If you took that turquoise-cyan as the blue primary, that pink-magenta as the red primary and, well, yellow, you could pretty much get the entire spectrum of colour required to reproduce anything (well, nearly anything) we can see in the real world. You need to alter the density and frequency of the dots using a process called half-toning but that’s more or less the way it works.

Along the way they figured out that you really need to add in black (that’s the K or key colour) to get darker colours or they’d end up a bit wishy-washy. And voilà: CMYK – the basis of process colours as used in commercial lithography and likewise the components of toner-based laser printers like you may well have in your office if you have a real job (unlike me).

Converting from RGB to CMYK is something we do in the graphic arts under the banner of colour management. Now, for future reference this is absolutely not merely a matter of opening your RGB photographs in Photoshop and changing the colour mode to CMYK because in so doing you ignore the kind of printer, substrate and ink that will eventually reproduce the colour but let’s hold off on that for now…
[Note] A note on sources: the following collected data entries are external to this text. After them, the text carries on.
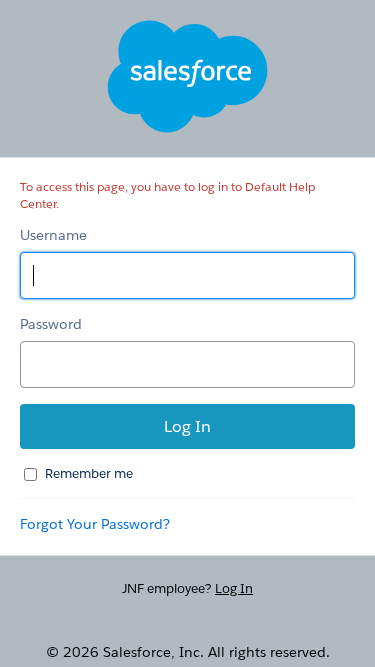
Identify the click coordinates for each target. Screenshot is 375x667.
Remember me (89, 473)
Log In (234, 588)
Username (53, 235)
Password (51, 324)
Is RGB light visible at all?

So can we even see RGB light? I don’t think so. We can only see the net result of its action in falling on a surface which in turn appears illuminated.

Of course you can see a light when you look directly at it. You can see the sun and you can see a lightbulb. And if that light is shone through a material which is not completely opaque, like stained glass or coloured gel, you can see its glow. But what, exactly are you seeing when you look at that light source? And why can you see it at all?

OK, here’s what we know…

  • We cannot see radiation of any kind.
  • Radiation within a certain, tiny spectrum of around 400 to 800 nanometers in wavelength, causes objects to be seen by we humans.
  • We can’t see the reflected light from those objects but we can see the objects.
  • If the light shines through something translucent it appears to glow.
  • We can see the glow of a light source but not see the light leaving it: once it leaves it disappears!
  • RGB light falling on a coloured RYB surface allows that surface to be seen and the resulting colour we see is a consequence of the bias of the incident light (the colour of the light falling on the surface) and the colour of the surface.
  • If that surface is highly reflective, light can leave that surface and excite another surface with it’s RGB light but we still can’t see the light – only the surface of the objects which the reflected light falls on and that surface is RYB in nature.
  • We can’t see RGB light.

And the answer?

I suspect there is some kind of explanation in terms of energy which disperses on leaving its source. Visible light is non-ironising, or relatively weak electromagnetic radiation. That is, it only carries enough energy to excite electrons and sub-atomic particles rather than enough for them to break their covalent bonds, leave their homes and families, and wreak havoc with DNA and anything else in their path… That’s the stuff of ironising, nuclear radiation such as X-rays and gamma rays which, by the way, we can’t see either but do allow us to see further than light can travel under its own steam. That’s why we x-ray our limbs to see beneath the skin to the bone within and why the operators of such machines protect their private parts with dense metals that can withstand their penetrating gaze..

But while therein might lie some kind of descriptive, technical explanation, it does little to explain such an odd paradox: no matter how hard we try, we can’t see light.